EXERCISE OBJECTIVE.
Rewrite the entries from the line holding "The image size is (569, 547)." through the end of the entries, inclusive, changing "scrollbar" to "scroll bar" and keeping everything else the same.

(Entries for locating words and elements)
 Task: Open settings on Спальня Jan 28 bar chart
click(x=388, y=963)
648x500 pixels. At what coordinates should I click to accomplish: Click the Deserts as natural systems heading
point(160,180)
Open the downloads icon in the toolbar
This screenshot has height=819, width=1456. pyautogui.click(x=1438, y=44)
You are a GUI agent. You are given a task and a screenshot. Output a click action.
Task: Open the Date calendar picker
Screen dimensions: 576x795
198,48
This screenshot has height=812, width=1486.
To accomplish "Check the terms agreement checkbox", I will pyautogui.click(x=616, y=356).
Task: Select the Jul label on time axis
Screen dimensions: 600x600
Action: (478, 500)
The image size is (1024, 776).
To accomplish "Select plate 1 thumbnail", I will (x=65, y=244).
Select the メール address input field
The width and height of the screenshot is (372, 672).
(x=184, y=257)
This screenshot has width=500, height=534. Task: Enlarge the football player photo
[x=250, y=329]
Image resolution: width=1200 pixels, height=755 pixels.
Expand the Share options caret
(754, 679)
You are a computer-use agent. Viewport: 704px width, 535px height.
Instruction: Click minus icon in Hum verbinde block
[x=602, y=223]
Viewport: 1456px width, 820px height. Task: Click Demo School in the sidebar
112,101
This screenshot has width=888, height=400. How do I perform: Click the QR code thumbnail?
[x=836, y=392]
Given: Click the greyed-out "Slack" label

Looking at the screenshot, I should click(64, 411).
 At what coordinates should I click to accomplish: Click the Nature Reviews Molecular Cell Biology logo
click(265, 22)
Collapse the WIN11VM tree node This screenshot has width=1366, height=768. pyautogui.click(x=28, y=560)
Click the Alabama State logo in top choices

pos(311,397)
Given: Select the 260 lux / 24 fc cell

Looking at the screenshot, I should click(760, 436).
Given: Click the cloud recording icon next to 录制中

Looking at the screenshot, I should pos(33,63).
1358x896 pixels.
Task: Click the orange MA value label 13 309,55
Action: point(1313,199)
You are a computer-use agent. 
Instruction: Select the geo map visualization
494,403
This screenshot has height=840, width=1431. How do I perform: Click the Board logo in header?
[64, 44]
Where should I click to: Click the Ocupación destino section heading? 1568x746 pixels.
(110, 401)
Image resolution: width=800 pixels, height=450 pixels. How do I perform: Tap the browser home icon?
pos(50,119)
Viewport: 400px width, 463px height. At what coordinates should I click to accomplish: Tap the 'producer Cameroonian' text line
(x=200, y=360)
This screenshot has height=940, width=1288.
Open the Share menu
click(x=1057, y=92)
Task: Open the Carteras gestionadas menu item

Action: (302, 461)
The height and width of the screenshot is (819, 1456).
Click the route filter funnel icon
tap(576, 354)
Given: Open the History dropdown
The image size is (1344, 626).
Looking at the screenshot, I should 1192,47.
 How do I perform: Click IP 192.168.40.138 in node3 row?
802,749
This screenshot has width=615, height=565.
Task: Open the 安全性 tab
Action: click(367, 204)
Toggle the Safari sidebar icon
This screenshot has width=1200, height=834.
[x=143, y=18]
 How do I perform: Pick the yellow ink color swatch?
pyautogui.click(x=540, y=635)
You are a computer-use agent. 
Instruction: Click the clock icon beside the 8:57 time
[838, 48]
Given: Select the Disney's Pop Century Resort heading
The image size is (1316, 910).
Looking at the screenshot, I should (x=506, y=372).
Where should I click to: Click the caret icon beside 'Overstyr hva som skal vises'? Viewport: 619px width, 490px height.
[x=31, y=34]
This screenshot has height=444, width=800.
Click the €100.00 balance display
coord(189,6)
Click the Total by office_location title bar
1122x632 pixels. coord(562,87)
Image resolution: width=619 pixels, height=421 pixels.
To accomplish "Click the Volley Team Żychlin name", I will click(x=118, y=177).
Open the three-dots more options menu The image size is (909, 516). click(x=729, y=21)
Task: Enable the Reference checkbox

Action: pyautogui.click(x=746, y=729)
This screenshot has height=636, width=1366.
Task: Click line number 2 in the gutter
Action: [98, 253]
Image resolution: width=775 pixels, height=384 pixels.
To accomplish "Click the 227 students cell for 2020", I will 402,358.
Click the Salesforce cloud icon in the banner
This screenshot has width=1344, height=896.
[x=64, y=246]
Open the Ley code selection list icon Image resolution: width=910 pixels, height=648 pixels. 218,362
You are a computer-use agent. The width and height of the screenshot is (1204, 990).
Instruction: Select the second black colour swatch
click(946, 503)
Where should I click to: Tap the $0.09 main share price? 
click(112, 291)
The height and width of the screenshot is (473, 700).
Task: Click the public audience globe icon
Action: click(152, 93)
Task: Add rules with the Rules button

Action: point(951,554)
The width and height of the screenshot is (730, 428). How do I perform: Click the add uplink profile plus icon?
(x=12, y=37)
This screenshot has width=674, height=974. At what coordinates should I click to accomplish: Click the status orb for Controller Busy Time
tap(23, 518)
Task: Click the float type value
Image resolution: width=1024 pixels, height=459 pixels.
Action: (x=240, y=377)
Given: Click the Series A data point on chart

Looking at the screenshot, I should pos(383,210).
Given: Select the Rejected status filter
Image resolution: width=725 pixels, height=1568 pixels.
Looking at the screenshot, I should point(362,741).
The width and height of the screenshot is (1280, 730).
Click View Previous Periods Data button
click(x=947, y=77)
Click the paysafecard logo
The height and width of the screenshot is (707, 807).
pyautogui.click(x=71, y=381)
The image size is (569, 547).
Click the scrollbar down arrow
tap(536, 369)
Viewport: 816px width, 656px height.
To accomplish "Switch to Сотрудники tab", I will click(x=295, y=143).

COMPLETE RESPONSE.
The image size is (569, 547).
Click the scroll bar down arrow
tap(536, 369)
Viewport: 816px width, 656px height.
To accomplish "Switch to Сотрудники tab", I will click(x=295, y=143).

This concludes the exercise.